Variants, Art and Resistance

TB in TidBits: March 2021

Gene Variant tracking reveals insights

By tracing how a gene variant that makes people more vulnerable to tuberculosis evolved, researchers have been able to follow the rise and fall of the disease over the past 10,000 years. In the study, the gene variant's evolution that's making people susceptible to TB, the researchers discovered that the P1104A mutation was really old or ancient. By examining changes in how often the variant arose over time, the study investigators approximated that roughly three percent of the population carried the gene until roughly 5,000 years back.

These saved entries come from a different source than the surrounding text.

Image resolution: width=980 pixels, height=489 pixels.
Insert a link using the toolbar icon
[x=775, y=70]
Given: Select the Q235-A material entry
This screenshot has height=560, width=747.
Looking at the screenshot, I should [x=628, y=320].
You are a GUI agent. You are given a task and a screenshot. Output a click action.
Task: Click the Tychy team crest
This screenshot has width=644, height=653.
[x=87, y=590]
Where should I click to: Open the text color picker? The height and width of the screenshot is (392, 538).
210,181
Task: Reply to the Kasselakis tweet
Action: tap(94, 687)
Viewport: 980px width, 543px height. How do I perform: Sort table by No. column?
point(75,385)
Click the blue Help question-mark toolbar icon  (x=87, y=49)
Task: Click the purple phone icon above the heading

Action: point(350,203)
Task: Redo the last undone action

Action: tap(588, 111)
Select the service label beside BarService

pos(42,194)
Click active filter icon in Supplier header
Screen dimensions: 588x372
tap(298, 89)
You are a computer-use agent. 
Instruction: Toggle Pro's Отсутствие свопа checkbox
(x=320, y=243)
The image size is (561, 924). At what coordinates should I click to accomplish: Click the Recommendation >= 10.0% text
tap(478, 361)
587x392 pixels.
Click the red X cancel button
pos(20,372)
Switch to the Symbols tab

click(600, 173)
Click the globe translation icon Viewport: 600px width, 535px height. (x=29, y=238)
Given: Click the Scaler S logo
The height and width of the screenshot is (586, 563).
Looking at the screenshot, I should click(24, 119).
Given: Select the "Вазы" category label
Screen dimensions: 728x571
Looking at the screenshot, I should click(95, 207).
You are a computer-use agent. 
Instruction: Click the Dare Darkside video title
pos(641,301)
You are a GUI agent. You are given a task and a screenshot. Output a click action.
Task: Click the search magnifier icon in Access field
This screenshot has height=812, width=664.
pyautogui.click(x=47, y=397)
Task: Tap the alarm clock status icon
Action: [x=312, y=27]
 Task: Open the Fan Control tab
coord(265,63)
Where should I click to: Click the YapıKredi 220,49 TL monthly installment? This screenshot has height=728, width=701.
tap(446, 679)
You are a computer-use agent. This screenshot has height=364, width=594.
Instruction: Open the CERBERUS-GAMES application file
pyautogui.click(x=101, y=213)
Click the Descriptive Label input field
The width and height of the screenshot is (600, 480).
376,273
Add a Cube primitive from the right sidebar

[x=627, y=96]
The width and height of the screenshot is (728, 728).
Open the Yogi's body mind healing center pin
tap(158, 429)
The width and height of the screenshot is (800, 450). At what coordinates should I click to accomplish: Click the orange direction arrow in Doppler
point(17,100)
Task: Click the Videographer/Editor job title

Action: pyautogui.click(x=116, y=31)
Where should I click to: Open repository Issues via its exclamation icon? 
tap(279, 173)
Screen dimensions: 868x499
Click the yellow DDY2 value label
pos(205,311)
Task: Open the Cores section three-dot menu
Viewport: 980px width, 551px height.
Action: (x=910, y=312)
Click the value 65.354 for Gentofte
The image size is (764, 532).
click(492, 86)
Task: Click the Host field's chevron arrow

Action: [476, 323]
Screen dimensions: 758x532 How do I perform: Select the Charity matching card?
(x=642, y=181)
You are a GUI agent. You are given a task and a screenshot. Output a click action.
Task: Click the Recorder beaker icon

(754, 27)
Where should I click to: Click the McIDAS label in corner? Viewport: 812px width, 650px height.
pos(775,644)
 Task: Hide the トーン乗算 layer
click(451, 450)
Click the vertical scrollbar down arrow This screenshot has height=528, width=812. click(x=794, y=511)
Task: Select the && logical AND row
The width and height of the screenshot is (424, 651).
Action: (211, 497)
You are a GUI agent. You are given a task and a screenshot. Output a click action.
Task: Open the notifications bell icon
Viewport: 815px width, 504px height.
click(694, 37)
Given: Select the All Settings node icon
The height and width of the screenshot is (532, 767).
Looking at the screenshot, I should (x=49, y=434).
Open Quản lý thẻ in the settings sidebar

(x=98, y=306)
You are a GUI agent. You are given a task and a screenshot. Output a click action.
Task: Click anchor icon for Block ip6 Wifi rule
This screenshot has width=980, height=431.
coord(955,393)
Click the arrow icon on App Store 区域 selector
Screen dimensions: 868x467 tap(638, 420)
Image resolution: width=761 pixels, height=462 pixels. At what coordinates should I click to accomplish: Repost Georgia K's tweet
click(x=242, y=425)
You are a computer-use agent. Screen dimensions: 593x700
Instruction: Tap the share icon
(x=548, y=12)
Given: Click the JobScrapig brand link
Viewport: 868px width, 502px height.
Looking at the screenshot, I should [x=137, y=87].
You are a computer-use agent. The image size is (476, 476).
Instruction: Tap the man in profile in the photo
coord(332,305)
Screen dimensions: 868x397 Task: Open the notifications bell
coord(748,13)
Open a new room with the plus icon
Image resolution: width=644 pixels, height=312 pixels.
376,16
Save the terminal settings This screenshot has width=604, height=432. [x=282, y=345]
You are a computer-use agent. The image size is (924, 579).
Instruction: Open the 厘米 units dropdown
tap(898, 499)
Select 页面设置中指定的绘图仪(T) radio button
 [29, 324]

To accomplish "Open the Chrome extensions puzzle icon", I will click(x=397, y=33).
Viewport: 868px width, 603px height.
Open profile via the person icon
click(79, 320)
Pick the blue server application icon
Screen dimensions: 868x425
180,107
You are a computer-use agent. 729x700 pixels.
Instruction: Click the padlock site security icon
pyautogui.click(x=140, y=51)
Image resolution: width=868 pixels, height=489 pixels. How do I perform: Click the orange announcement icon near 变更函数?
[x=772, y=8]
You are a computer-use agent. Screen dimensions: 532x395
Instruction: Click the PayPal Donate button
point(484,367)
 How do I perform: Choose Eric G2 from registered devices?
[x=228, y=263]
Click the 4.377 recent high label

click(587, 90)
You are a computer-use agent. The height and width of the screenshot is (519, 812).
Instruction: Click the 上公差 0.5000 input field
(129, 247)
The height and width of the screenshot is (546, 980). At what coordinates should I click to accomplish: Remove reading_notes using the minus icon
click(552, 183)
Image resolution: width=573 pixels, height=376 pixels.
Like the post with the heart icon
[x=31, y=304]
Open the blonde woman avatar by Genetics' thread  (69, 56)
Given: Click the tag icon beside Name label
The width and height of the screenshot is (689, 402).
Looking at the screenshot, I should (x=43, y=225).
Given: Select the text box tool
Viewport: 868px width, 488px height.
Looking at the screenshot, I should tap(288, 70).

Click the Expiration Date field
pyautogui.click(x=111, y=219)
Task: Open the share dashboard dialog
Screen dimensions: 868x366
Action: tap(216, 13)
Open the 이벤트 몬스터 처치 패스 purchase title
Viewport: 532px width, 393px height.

Read More: Scientists Trace Evolution of Gene Variant That Makes People Vulnerable to Tuberculosis


The ART (for) preventing TB prevention

Antiretroviral treatment (ART) reduces the risk of developing active tuberculosis (TB) in people also infected with HIV-1, by dampening the activation of the body's immune response. These findings could help improve treatment for both conditions in the future. Robert Wilkinson, Group Leader of the Crick's tuberculosis laboratory, said: "Our increased understanding of TB in people who also have HIV, could lead to improved treatments for both conditions. "Long term dysregulation of the immune system can be damaging to many parts of the body, so treatments of the future should aim to tackle this so that we can effectively control TB and HIV with fewer side effects for people."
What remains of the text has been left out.